(Stored data)
= Beginning of Section =
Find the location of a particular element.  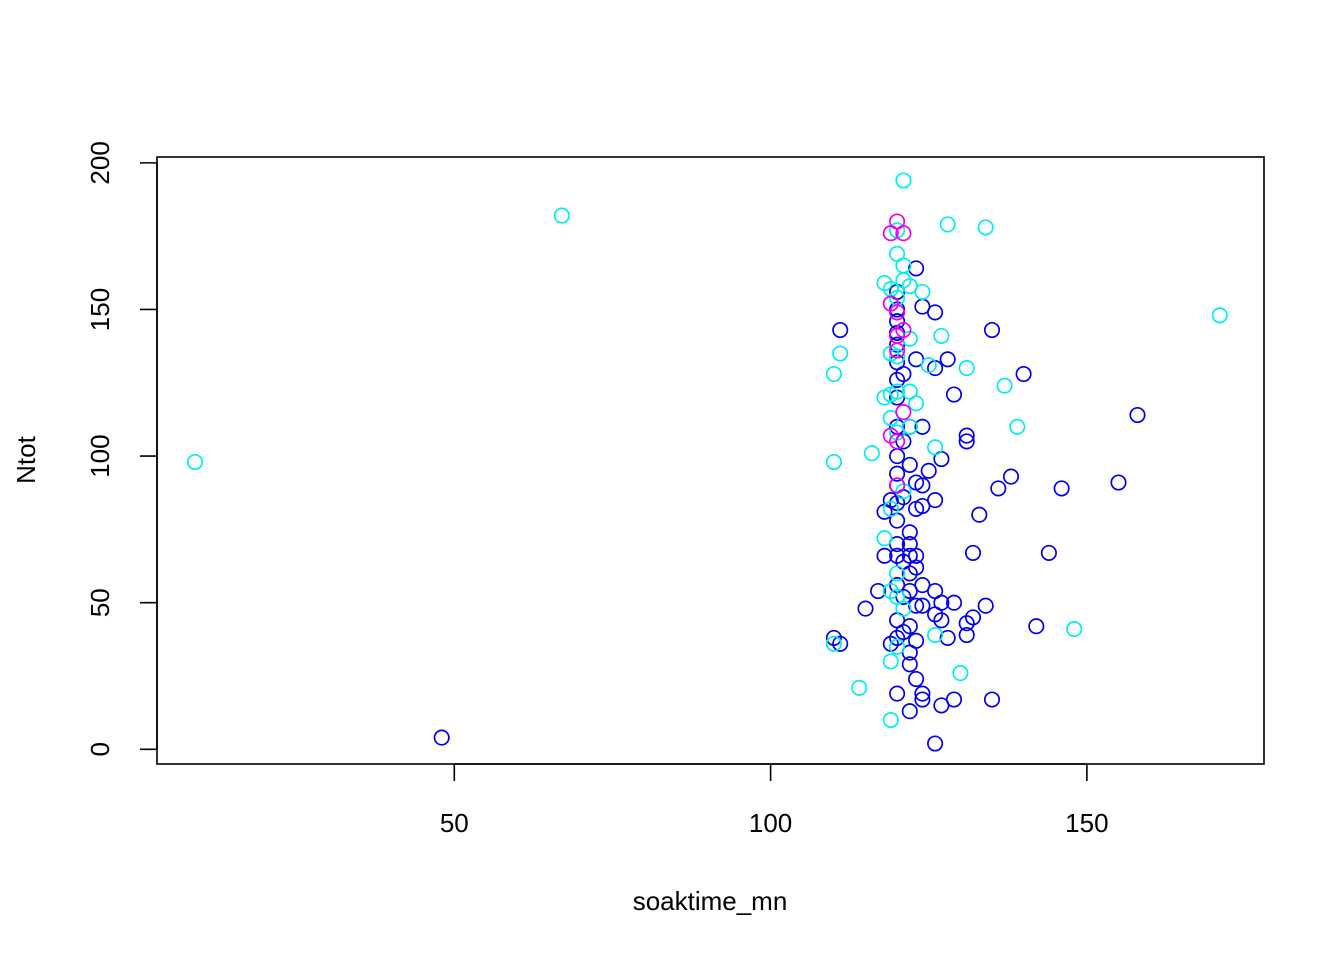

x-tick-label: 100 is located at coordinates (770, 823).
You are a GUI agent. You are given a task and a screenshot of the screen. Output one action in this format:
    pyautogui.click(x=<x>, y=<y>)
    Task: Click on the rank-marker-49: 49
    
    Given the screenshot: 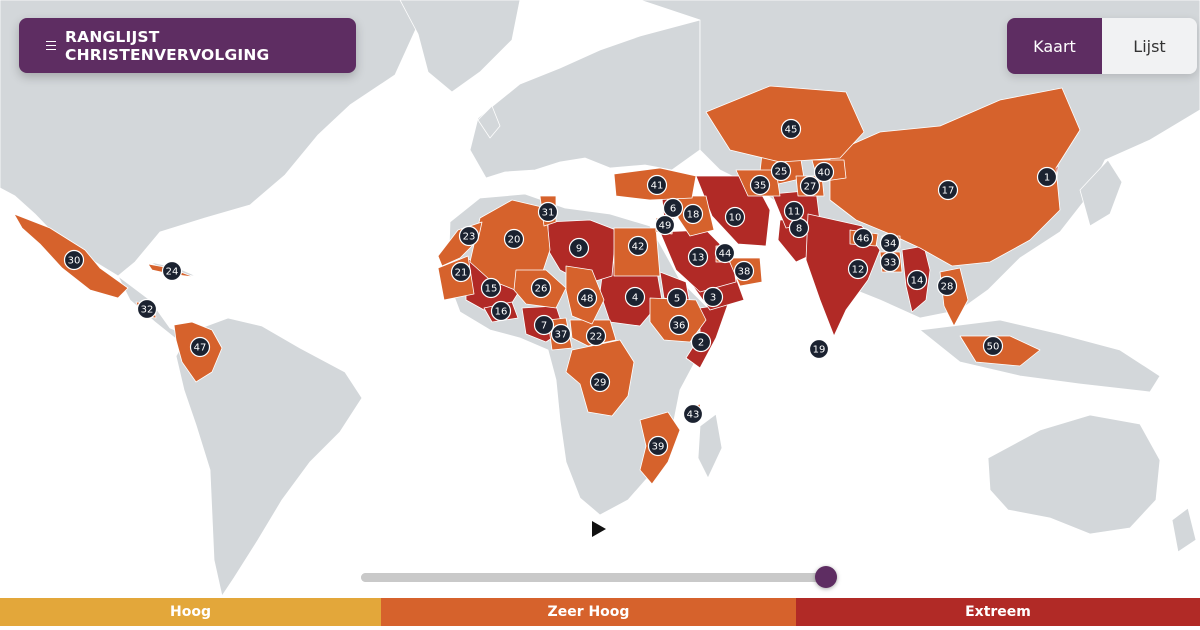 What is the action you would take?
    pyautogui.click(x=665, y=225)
= End of Section =
THE TASK. Rewrite the lines from "You are a GUI" through "Task: Click on the rank-marker-49: 49" with "Output" replaced by "Return" and everything else left unchanged.

TASK OUTPUT.
You are a GUI agent. You are given a task and a screenshot of the screen. Return one action in this format:
    pyautogui.click(x=<x>, y=<y>)
    Task: Click on the rank-marker-49: 49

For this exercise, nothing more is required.